The Second World War Experience Centre (SWWEC) holds an audio interview with Ray Holmes, the interview conducted by John Larder on 23rd November 1996 - Interview 1857 - Length 3 hours.

==Postwar discussion of Holmes' attack==
The story that Holmes deliberately crashed into the Dornier and that the German plane was attempting to bomb the palace has been challenged - notably by Alfred Price and Stephen Bungay. In one account, Zehbe developed engine trouble and lagged half a mile (800 metres) behind the main bomber stream. His Dornier attracted a swarm of fighters and was damaged. Goschenhofer and Hobel were killed before Zehbe and the others bailed out (Armbruster over Sydenham and Hammermeister over Dulwich). As Zehbe bailed out, he set the aircraft on autopilot. His Dornier was therefore unmanned when Holmes rammed it. During its spinning dive, the gravitational force on the Dornier caused its bombs to be released, which hit or landed near to the Palace nearby, damaging the building.

Holmes' combat report of the day makes no mention of an intended collision with the Dornier.
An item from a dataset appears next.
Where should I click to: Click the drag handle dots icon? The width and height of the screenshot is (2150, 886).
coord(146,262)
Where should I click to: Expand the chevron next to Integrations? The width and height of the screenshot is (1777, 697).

It said he made four attacks on the Dornier. He saw a lone crewmember bail out as he made his third attack and, during the last pass, he felt a "jar" which caused his aircraft to fall into an uncontrollable spin, and that he first believed the Dornier exploded beneath him, before seeing it crash while he was on his parachute. Over the years, this apparent unintended "jar" seems to have been transformed into an intentional collision.
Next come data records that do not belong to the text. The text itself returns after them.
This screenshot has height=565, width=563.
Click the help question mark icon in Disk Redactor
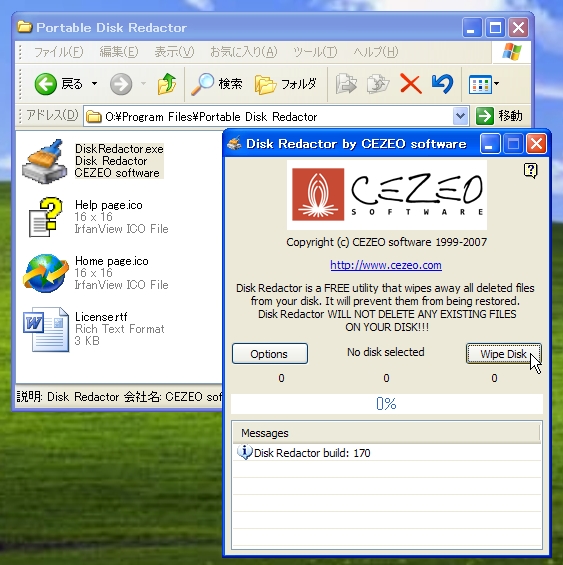(530, 170)
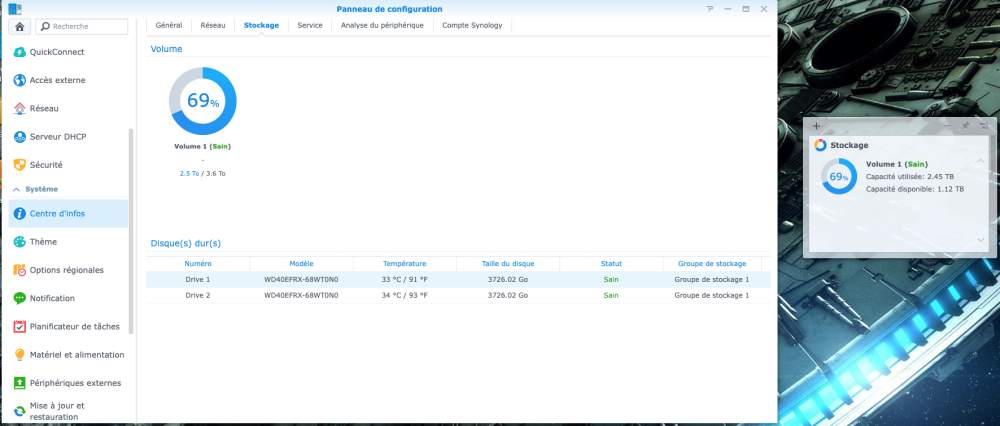Select the Drive 2 row
This screenshot has height=426, width=1000.
458,295
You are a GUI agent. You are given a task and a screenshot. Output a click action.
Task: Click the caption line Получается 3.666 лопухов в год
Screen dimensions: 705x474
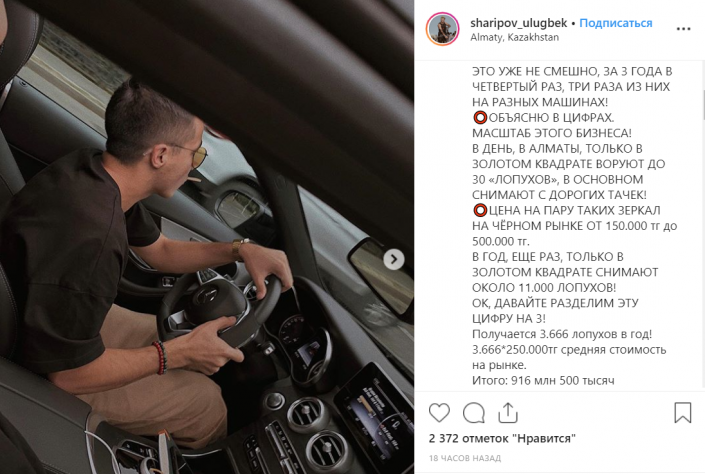tap(562, 334)
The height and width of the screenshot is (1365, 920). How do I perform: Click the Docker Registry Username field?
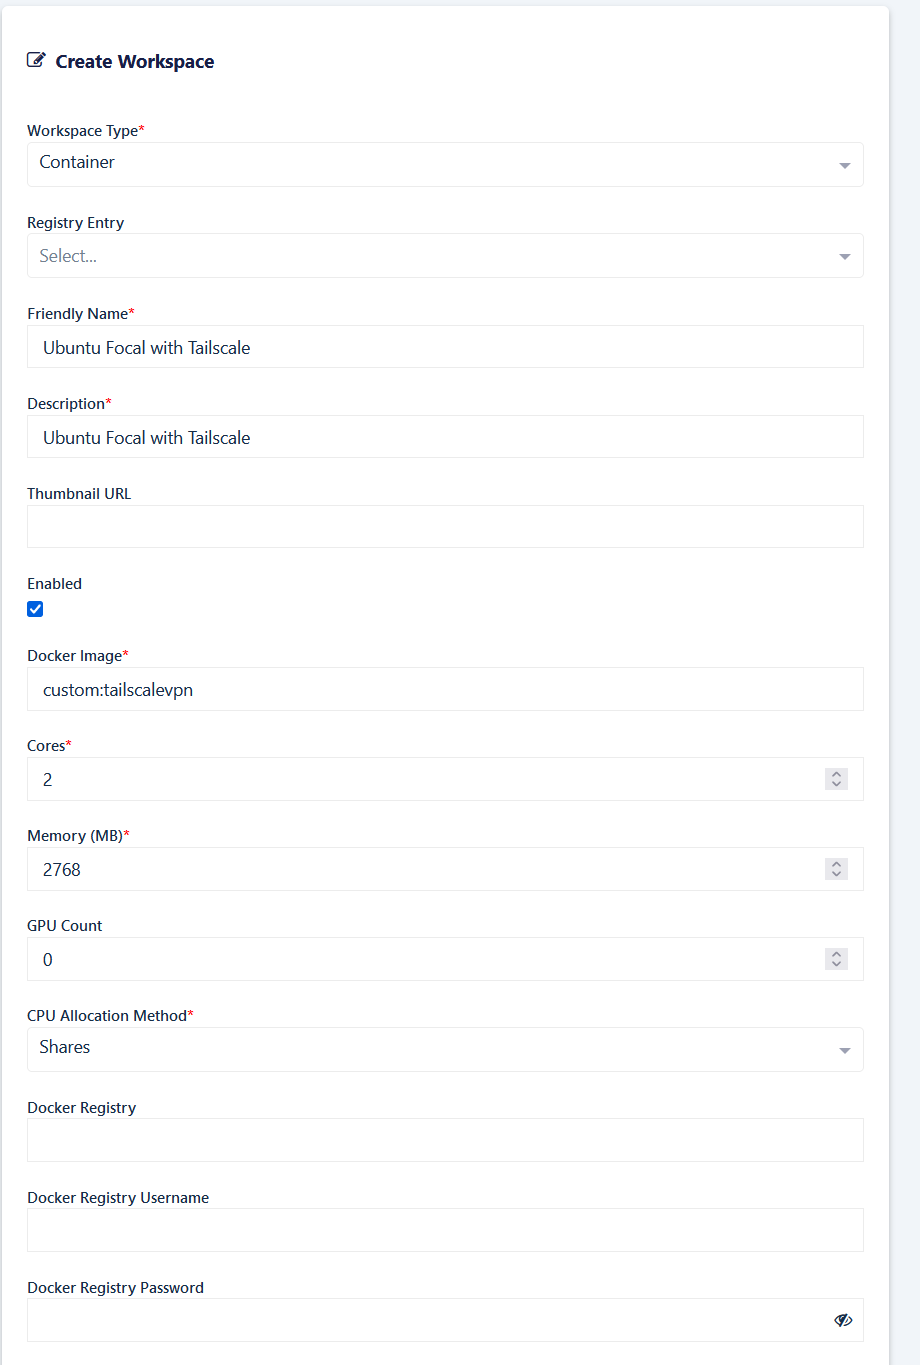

In the attack made by No.504 Squadron I attacked the right flank machine from quarter to astern. Pieces flew from the wings and a flame appeared in the port wing but went out again. After breaking away I climbed up to a single Do 215 and made two quarter attacks. Pieces flew off, my windscreen was now slashed with black oil. I attacked a third time and a member of the crew bailed out. On my fourth attack from the port beam a jar shook my starboard wing as I passed over the e/a and I went into an uncontrollable spin. I think the e/a must have exploded beneath me. I bailed out and as I landed I saw the Dornier hit the ground by Victoria Station, half a mile [800 metres] away.

Contrary to reports that Zehbe died of wounds suffered during the air attack, he may have been wounded by a civilian mob after landing near the Oval. He was rescued by the army before dying of his wounds the next day. Zehbe was buried in Brookwood Military Cemetery.